ORGANİK MERCİMEĞİ İHRAÇ EDİP, İÇERİĞİNDE NE OLDUĞU BELLİ OLMAYAN MERCİMEĞİ İTHAL EDİYORUZ
Ülkemizde mercimeğin organik düzeyde yakın üretildiği için kalitesinin daha yüksek olduğuna işaret eden CHP Milletvekili Ömer Fethi Gürer, “Biz ürettiğimiz organik mercimeğin bir kısmını da yurtdışına ihraç ediyoruz. Dışarıdan da içeriğinde ne olduğunu bilmediğimiz mercimeği ithal ediyoruz. Dışarıdan ithal ettiğimiz mercimekle ülkemizde üretilen organik mercimek arasındaki fark, net bir şekilde görülebiliyor. Yeşil mercimek Orta Anadolu’da, kırmızı mercimek ise Doğu Anadolu’da yetişiyor” diye konuştu.

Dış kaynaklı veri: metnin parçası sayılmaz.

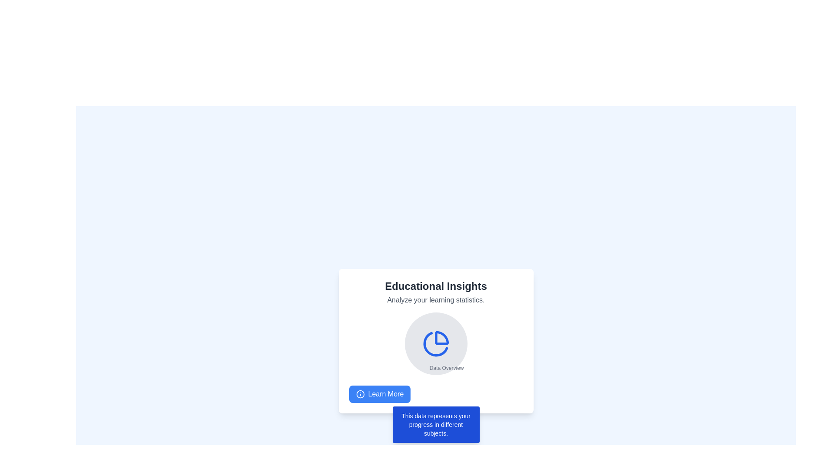  What do you see at coordinates (436, 343) in the screenshot?
I see `the 'Data Overview' visual summary component, which features a circular graphic in blue and gray colors and includes a label below the graphic` at bounding box center [436, 343].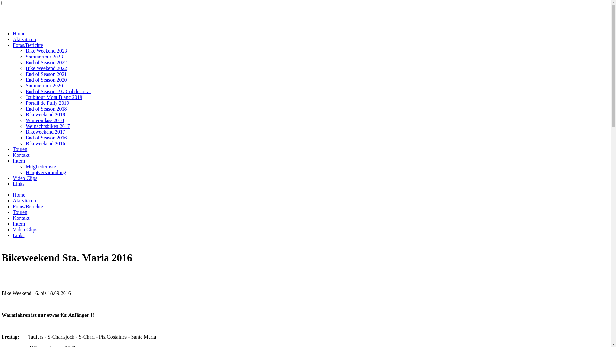 The width and height of the screenshot is (616, 347). What do you see at coordinates (46, 172) in the screenshot?
I see `'Hauptversammlung'` at bounding box center [46, 172].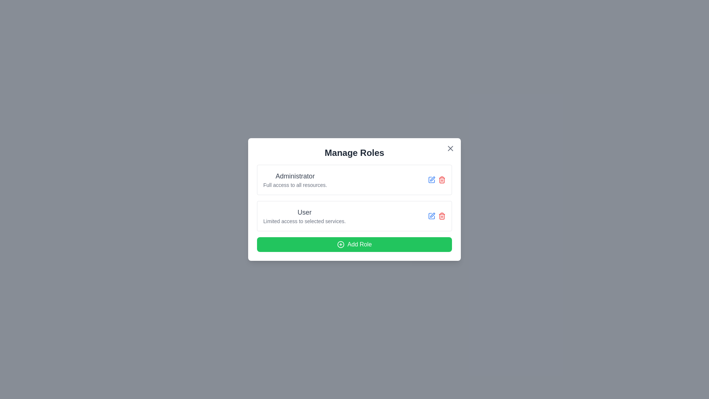 This screenshot has width=709, height=399. What do you see at coordinates (441, 180) in the screenshot?
I see `the red trash can icon located at the far right of the row in the 'Manage Roles' dialog` at bounding box center [441, 180].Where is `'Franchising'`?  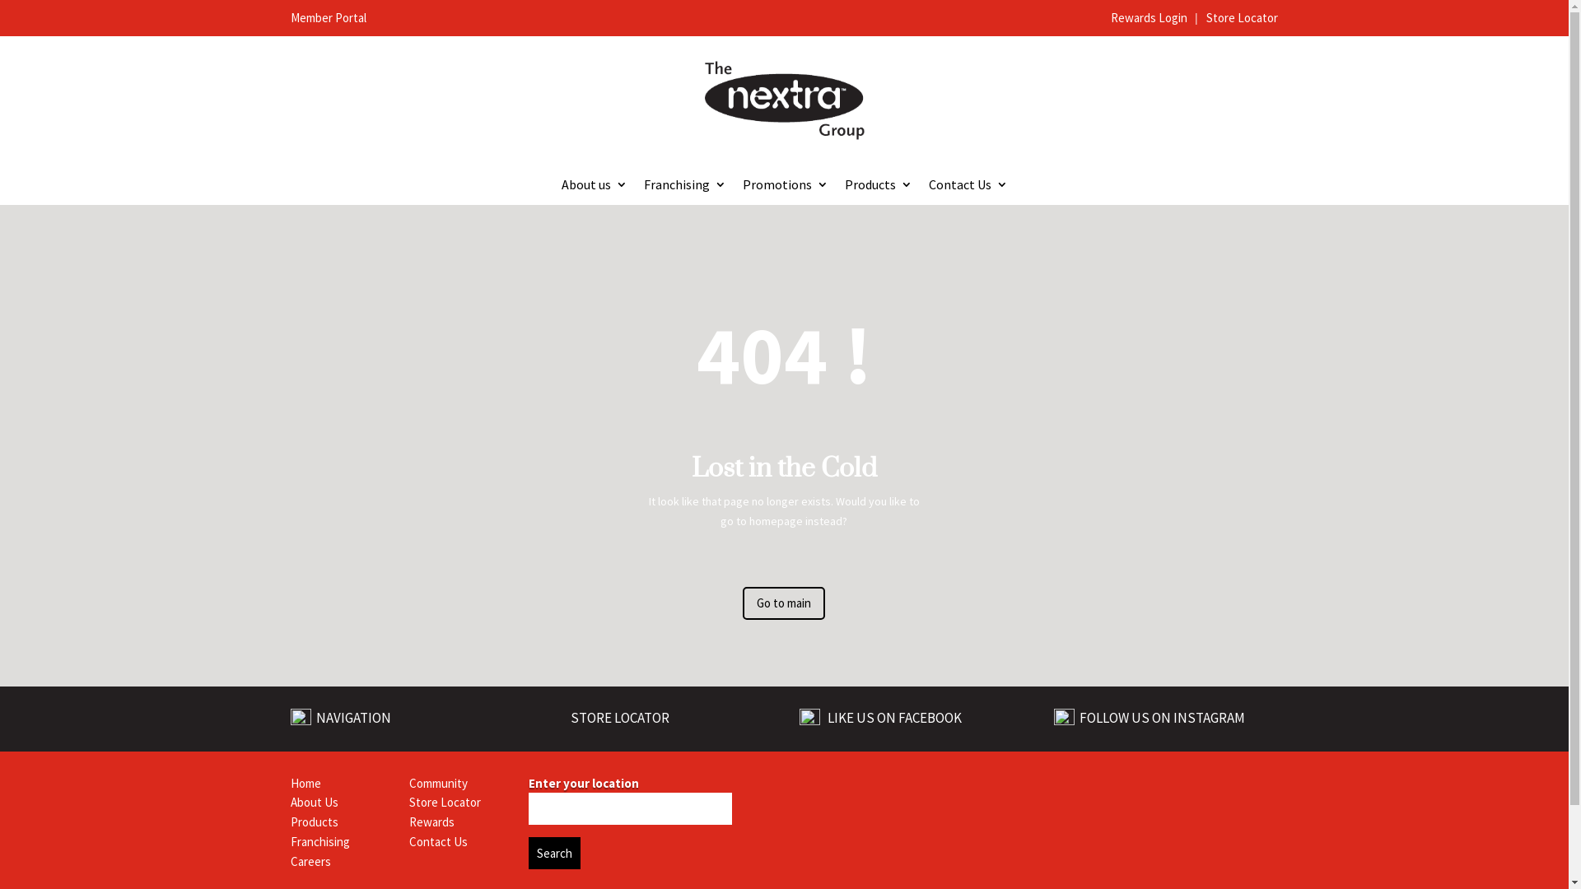
'Franchising' is located at coordinates (684, 186).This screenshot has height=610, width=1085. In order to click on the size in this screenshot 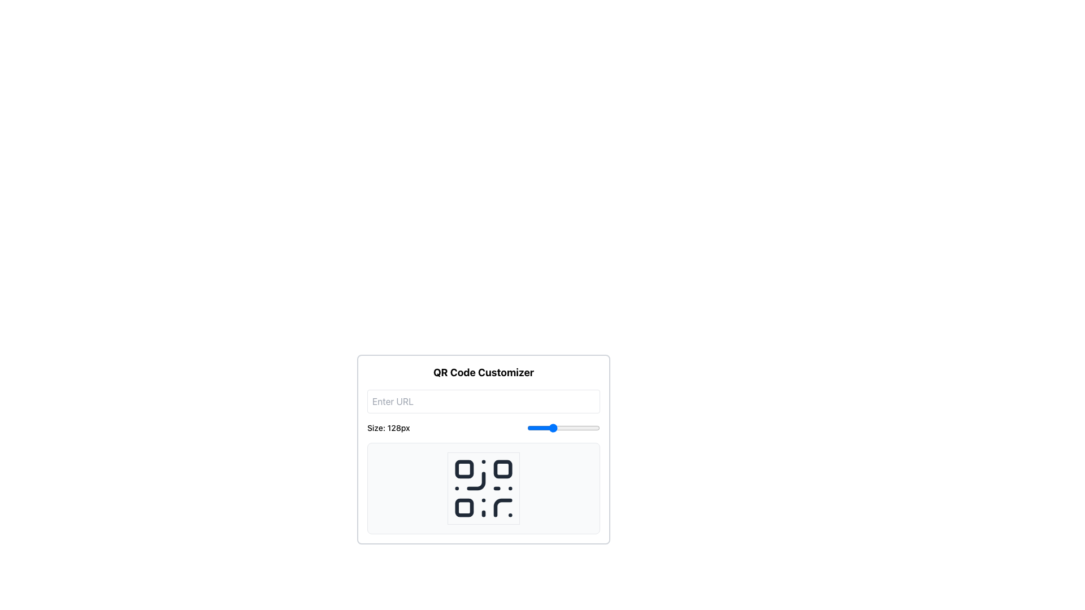, I will do `click(555, 428)`.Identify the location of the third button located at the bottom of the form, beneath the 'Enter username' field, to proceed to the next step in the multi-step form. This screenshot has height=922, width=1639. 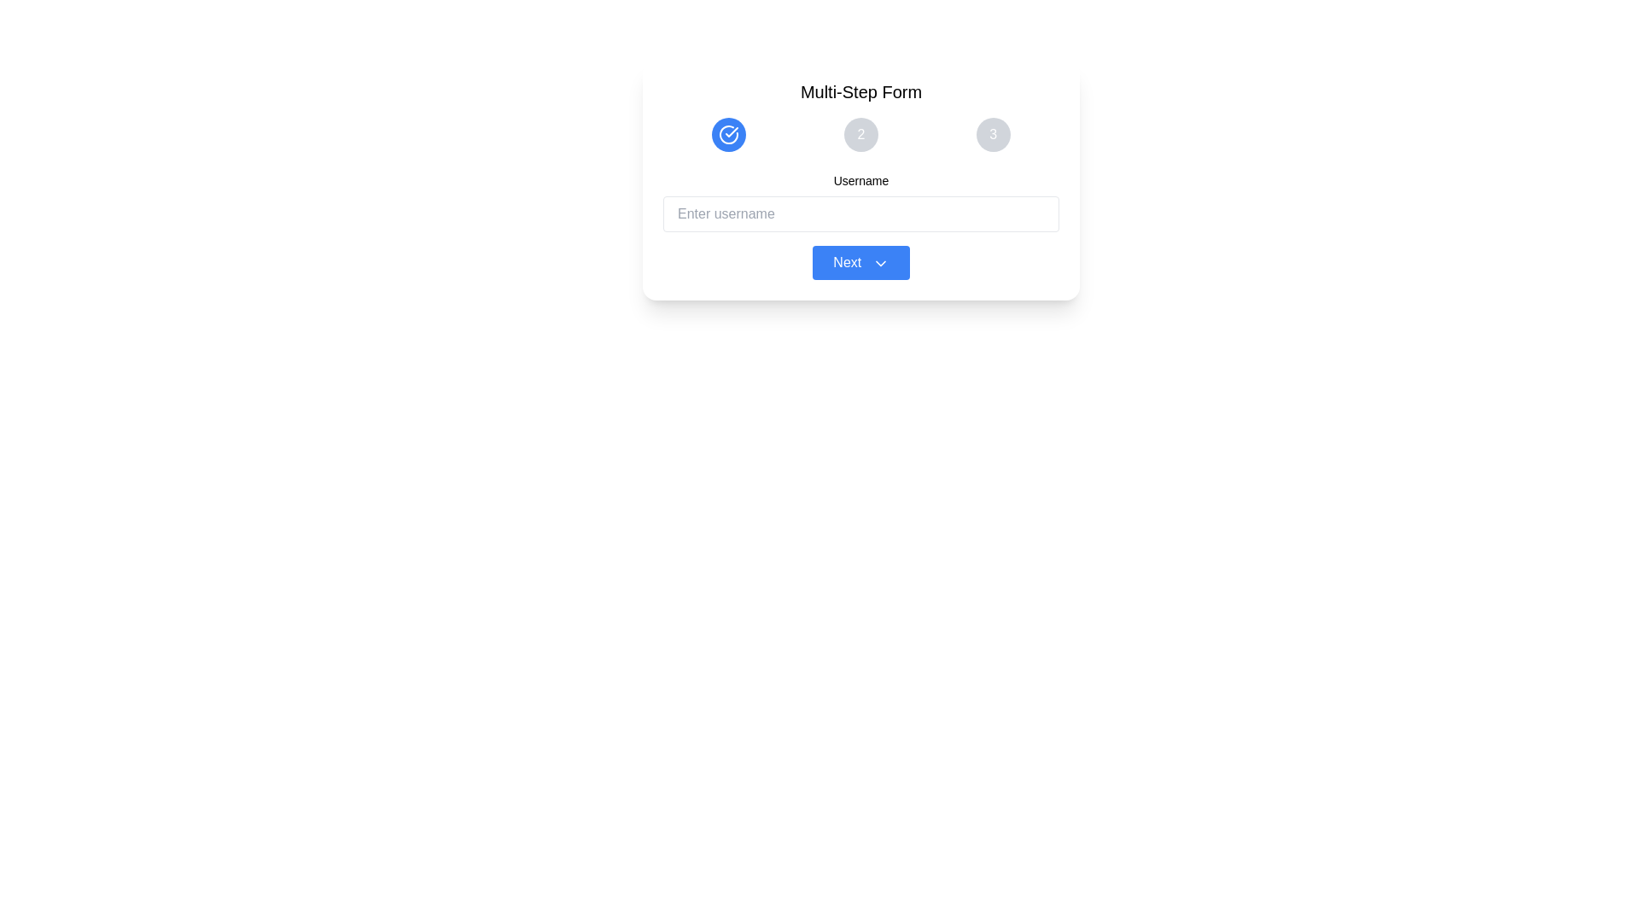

İTHAL ÜRÜN, ÜRETİMİN DARALMASINA NEDEN OLDU
Üretim alanlarının daralmasının en önemli nedeninin bu ürünlerle ilgili uygulanan yanlış tarım politikalar olduğunu ifade eden Ömer Fethi Gürer, “Neredeyse ürettiğimiz kadar dışarıdan mercimek ithal eder duruma gelmemizi önleminin yolu, ekim alanlarını geliştirip, çiftçinin ürününü maliyetine göre değerlendirip destek vermektir. Çiftçiden ürün çıktığı zaman fiyat artıyor, sonra ithal ürün getiriliyor. Sanayici koruyan, ithalatçıyı destekleyen bir politika izleniyor. İthalat rakamlarının yüksek olması gıda için bir fayda sağlamıyor” diye konuştu.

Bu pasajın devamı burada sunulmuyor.